== Segment start ==
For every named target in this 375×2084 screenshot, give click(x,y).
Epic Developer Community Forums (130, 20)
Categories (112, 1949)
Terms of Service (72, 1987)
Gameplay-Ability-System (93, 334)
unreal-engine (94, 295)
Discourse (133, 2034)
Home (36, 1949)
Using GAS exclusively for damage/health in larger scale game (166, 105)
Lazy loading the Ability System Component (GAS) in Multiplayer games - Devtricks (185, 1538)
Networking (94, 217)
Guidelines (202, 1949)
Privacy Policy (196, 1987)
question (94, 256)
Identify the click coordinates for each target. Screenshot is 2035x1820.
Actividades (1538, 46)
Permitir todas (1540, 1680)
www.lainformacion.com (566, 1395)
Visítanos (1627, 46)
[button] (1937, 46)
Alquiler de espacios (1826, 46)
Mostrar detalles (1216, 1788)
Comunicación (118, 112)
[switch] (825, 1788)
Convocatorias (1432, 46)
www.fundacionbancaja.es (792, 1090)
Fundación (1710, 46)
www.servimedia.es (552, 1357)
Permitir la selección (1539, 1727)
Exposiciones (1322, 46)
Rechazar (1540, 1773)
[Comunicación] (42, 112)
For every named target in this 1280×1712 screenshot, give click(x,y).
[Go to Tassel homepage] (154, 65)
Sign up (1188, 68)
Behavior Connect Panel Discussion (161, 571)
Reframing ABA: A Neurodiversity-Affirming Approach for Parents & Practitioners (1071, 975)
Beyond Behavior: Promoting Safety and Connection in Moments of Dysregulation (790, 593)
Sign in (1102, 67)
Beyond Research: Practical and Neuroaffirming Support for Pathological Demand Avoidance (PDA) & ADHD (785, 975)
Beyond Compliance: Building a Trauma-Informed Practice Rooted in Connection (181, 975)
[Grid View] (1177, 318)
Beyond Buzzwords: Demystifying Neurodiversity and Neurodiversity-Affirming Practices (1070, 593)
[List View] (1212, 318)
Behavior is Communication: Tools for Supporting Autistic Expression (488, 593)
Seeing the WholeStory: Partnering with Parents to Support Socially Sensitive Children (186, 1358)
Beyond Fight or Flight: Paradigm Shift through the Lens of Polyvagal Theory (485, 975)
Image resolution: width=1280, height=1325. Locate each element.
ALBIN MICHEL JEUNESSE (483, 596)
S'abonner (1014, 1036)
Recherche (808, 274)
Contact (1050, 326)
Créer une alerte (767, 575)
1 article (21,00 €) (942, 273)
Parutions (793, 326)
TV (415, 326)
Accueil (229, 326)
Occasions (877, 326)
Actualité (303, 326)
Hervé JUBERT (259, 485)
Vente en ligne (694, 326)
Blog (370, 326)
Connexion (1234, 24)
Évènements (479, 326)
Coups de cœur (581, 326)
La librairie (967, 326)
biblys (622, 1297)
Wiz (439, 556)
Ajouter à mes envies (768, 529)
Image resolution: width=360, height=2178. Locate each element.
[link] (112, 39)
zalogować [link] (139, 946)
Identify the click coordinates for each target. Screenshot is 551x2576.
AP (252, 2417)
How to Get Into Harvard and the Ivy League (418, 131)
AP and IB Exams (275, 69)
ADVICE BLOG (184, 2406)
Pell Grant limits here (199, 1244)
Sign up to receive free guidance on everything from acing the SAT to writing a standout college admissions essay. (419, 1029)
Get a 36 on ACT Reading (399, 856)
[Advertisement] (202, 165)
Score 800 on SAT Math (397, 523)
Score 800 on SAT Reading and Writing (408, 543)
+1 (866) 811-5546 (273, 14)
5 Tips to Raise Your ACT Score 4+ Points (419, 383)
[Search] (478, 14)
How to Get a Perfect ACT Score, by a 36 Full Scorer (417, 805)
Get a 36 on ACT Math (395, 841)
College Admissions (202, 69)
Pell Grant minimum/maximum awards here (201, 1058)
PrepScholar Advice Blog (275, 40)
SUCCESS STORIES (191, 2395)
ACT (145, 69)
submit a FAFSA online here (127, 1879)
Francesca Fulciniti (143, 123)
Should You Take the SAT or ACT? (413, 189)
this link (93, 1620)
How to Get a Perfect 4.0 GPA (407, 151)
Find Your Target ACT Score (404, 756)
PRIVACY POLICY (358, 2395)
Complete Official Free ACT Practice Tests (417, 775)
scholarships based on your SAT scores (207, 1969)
== Segment end ==
Write down, word for word, the lines above from the one containing "Évènements (479, 326)" through the one containing "College Admissions (202, 69)", both ends included.

» **Exercise response**:
Évènements (479, 326)
Coups de cœur (581, 326)
La librairie (967, 326)
biblys (622, 1297)
Wiz (439, 556)
Ajouter à mes envies (768, 529)
Image resolution: width=360, height=2178. Locate each element.
[link] (112, 39)
zalogować [link] (139, 946)
Identify the click coordinates for each target. Screenshot is 551x2576.
AP (252, 2417)
How to Get Into Harvard and the Ivy League (418, 131)
AP and IB Exams (275, 69)
ADVICE BLOG (184, 2406)
Pell Grant limits here (199, 1244)
Sign up to receive free guidance on everything from acing the SAT to writing a standout college admissions essay. (419, 1029)
Get a 36 on ACT Reading (399, 856)
[Advertisement] (202, 165)
Score 800 on SAT Math (397, 523)
Score 800 on SAT Reading and Writing (408, 543)
+1 (866) 811-5546 (273, 14)
5 Tips to Raise Your ACT Score 4+ Points (419, 383)
[Search] (478, 14)
How to Get a Perfect ACT Score, by a 36 Full Scorer (417, 805)
Get a 36 on ACT Math (395, 841)
College Admissions (202, 69)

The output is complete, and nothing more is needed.